There are three panels, two of which are annual in the sense that they address ongoing topics associated with a popular education focus: branding cannabis with the politics of wellness, by populating and popularizing the value of terpenes in the production of the “entourage effect” coined by our keynote speaker, Dr. Ethan Russo. This stands in contrast to a monocultural focus on the cash value of lab-reported THC, which we see as the cultural foundation of the current regulated market.

Let’s take a look at the panels and then follow up in the coming days with a post that more thoroughly introduces our speakers and their specific topics.

Our Industry Evolution panel addresses constituent parts of industry so that they may prosper by valuing wellness. The purpose of this panel is to catalyze the evolution of Washington’s legal cannabis industry by featuring the Subject Matter Experts with deep historical and ongoing perspectives not readily available in Washington State. Our speakers are Kevin Jodrey of Wonderland Nursery and the Ganjier; Rick Pfrommer of Pfrommer Consulting, former lead buyer for Harborside Health Center; Aaron Stancyk of our lab sponsor Medicine Creek Analytics; and our Terpene Tournament (TM) Judges’ Coordinator, Alison Draisin of Ettalew’s Medibles.

Our Current Topics” panel will change each year. This year’s addresses an emergent industry phenomenon, the market for Cannabis-derived and other TerpenesThe purpose of this panel is to educate industry and the public on different perspectives and techniques emerging as industry “takes on” terpenes to create and market products. Our speakers are Ben Cassiday of True Terpenes, Kate Quackenbush of I 502 processor Fractal, , Pam Haley of Aromatherapy Consulting and I 502 producer/processor Pam’s Plants; and Jeremy Plumb of Farma, The Cultivation Classic, and the Open Cannabis Project.

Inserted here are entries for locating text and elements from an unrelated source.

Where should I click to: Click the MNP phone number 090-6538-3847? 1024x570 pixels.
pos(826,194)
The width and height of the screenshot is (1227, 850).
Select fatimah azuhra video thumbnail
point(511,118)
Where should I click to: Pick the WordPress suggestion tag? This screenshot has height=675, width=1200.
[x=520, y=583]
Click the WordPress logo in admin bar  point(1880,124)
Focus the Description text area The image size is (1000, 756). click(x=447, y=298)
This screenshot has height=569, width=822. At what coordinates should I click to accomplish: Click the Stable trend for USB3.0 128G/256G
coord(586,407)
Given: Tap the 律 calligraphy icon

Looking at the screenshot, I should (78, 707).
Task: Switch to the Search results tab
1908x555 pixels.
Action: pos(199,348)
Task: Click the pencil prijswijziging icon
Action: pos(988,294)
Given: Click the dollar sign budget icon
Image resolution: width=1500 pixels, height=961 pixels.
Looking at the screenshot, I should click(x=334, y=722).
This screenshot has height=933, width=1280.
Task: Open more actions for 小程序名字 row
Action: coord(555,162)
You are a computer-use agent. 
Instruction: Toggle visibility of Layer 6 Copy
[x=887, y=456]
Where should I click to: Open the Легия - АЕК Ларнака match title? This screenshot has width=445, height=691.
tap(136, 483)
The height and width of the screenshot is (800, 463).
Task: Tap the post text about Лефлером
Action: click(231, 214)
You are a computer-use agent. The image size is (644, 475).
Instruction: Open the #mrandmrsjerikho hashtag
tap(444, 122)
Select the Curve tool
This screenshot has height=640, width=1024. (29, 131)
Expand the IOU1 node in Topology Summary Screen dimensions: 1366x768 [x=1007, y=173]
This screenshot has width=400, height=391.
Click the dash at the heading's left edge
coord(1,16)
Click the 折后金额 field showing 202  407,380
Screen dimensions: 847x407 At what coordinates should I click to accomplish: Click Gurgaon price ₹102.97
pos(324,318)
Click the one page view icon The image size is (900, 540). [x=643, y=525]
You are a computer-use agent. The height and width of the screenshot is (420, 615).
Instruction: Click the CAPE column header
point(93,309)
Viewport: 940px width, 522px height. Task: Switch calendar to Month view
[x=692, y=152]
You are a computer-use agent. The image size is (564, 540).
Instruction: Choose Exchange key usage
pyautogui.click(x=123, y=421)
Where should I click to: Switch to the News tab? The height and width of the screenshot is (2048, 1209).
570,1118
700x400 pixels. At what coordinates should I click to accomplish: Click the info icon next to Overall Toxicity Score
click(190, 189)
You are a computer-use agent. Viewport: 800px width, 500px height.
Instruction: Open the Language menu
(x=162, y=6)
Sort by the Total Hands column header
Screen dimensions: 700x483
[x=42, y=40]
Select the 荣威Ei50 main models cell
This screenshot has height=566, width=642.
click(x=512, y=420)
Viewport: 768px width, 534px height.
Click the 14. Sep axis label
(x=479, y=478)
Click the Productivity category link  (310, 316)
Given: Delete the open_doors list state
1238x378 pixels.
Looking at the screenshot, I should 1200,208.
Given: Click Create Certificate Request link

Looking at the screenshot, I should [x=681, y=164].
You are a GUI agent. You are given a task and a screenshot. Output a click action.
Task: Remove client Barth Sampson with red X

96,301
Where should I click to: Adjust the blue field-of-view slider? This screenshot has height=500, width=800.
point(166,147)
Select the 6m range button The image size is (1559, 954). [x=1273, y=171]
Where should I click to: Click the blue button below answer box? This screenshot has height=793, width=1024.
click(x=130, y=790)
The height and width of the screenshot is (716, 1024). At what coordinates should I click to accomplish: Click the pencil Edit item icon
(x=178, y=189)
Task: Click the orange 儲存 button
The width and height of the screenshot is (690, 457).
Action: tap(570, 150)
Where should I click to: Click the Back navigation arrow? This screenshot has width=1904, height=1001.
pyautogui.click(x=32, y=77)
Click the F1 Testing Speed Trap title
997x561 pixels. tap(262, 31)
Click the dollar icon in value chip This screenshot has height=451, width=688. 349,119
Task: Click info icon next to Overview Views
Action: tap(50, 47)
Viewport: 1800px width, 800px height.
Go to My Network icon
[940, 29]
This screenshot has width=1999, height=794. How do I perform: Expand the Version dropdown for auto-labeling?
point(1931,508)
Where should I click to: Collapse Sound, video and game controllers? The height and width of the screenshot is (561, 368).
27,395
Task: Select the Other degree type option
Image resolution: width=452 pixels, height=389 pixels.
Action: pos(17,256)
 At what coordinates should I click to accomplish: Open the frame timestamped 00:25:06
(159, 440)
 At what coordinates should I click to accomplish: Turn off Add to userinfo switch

And of course, our Terpenes and Wellness panel addresses the science and practice of cannabis-facilitated wellness. The purpose of this panel is to hear from medical experts how terpenes are used in the clinical setting.  Retention of the terpene fraction may influence the overall effect of the product used. Examples from patient will be presented. The speakers on this panel are: Dr. Michelle Sexton, co-founder and Medical Science Research Director for the Center for the Study of Cannabis and Social Policy; Seattle pediatric physician Dr. Hatha Gbedawo, and keynote speaker Dr. Ethan Russo.

The information provided by our subject matter experts create strong roots for another foundation to be possible: wellness. We understand wellness in terms of an ecology in balance, a condition of physical well-being that is reproduced by the health of the social system in which our bodies are embedded. Stay tuned for a more in-depth introduction to our speakers in the coming days!

 

 

 

 

 

 

 

2 thoughts to “Introducing the Terpestival Popular Education Panels”

  1. Thanks Dominic, Im looking forward to the panels on terpenes. Definitely interested in details on terpene creation/optimization and post production retention. How are terpenese lost in post production, and what steps can we do to mitigate the loss.